## What to do
Could you set down exactly the lines of the data below, starting at the one that holds "IRS Audit Guide – 2025 (455, 366)" and ending at the one that holds "Professional Services (1450, 906)", both included, and only those?

## Records for processing
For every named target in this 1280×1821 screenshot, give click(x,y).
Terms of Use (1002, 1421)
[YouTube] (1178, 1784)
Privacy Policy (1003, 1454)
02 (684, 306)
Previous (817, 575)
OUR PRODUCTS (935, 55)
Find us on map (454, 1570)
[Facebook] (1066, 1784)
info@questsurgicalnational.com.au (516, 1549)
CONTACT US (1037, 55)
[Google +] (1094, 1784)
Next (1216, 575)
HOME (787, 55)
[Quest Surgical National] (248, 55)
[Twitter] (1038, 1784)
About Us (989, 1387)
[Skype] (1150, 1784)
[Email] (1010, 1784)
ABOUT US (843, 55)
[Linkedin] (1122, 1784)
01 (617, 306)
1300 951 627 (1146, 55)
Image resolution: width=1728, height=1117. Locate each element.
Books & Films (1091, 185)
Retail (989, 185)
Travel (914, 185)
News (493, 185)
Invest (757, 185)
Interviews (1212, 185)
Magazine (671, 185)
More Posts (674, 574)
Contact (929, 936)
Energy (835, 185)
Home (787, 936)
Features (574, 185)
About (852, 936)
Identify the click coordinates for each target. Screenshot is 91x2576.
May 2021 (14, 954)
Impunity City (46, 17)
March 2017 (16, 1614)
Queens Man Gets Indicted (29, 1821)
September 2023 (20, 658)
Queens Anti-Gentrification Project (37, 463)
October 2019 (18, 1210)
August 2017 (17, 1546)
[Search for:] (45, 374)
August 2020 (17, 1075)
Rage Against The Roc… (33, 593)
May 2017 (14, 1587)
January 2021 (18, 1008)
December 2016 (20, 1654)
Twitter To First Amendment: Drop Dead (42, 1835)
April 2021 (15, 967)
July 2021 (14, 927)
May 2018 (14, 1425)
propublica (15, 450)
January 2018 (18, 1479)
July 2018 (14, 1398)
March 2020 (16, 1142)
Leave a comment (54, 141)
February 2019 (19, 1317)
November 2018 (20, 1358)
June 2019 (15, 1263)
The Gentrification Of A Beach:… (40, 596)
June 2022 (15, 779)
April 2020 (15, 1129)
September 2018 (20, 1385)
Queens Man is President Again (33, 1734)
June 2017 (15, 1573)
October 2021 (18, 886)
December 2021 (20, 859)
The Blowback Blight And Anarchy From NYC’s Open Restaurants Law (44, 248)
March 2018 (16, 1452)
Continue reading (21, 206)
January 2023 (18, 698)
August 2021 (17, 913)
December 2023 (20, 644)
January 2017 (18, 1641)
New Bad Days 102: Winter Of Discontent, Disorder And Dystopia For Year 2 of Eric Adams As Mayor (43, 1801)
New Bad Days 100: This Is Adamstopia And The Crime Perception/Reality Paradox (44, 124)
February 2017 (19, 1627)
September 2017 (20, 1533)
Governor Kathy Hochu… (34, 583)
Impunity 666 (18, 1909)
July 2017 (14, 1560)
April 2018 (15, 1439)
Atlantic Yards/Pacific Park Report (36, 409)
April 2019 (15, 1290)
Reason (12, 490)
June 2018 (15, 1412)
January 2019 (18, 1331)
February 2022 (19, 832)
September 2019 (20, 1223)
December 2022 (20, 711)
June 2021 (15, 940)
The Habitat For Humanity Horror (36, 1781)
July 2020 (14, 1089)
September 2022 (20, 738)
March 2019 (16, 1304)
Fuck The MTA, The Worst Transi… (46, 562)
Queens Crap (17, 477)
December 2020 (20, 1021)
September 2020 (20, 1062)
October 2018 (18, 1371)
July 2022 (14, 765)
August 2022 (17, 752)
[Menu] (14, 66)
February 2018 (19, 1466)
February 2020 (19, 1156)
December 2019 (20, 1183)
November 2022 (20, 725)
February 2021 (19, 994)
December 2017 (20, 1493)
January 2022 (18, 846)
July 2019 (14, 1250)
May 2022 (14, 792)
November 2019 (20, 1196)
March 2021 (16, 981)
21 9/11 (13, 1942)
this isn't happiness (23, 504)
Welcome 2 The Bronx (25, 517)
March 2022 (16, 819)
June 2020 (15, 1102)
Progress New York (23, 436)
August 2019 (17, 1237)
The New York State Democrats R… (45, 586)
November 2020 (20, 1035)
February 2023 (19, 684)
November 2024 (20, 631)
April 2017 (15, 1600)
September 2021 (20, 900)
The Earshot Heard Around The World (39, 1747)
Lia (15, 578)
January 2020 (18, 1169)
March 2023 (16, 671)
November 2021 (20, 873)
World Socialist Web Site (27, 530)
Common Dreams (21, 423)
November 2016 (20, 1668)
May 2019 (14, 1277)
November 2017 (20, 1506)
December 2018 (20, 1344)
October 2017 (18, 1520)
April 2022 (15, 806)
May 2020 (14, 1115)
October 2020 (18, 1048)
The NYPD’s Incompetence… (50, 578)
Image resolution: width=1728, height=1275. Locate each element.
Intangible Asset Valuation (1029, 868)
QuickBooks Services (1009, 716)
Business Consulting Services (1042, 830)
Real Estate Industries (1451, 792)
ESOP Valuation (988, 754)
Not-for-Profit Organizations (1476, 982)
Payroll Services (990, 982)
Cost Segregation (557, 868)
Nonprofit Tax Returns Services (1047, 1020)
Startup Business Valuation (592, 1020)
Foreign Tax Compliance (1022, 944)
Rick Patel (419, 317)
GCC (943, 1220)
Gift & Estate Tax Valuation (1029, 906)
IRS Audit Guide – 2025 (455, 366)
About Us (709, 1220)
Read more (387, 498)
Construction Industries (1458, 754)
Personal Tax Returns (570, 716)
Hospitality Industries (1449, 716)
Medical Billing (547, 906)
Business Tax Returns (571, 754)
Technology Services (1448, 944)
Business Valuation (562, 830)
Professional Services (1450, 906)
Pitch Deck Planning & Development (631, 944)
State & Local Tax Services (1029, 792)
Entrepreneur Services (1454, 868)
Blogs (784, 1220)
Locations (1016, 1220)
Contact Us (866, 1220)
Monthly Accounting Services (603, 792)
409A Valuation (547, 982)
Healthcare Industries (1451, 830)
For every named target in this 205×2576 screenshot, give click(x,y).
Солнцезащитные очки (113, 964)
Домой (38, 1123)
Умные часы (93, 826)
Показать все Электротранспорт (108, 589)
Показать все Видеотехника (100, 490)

## Answer for the task
IRS Audit Guide – 2025 (455, 366)
About Us (709, 1220)
Read more (387, 498)
Construction Industries (1458, 754)
Personal Tax Returns (570, 716)
Hospitality Industries (1449, 716)
Medical Billing (547, 906)
Business Tax Returns (571, 754)
Technology Services (1448, 944)
Business Valuation (562, 830)
Professional Services (1450, 906)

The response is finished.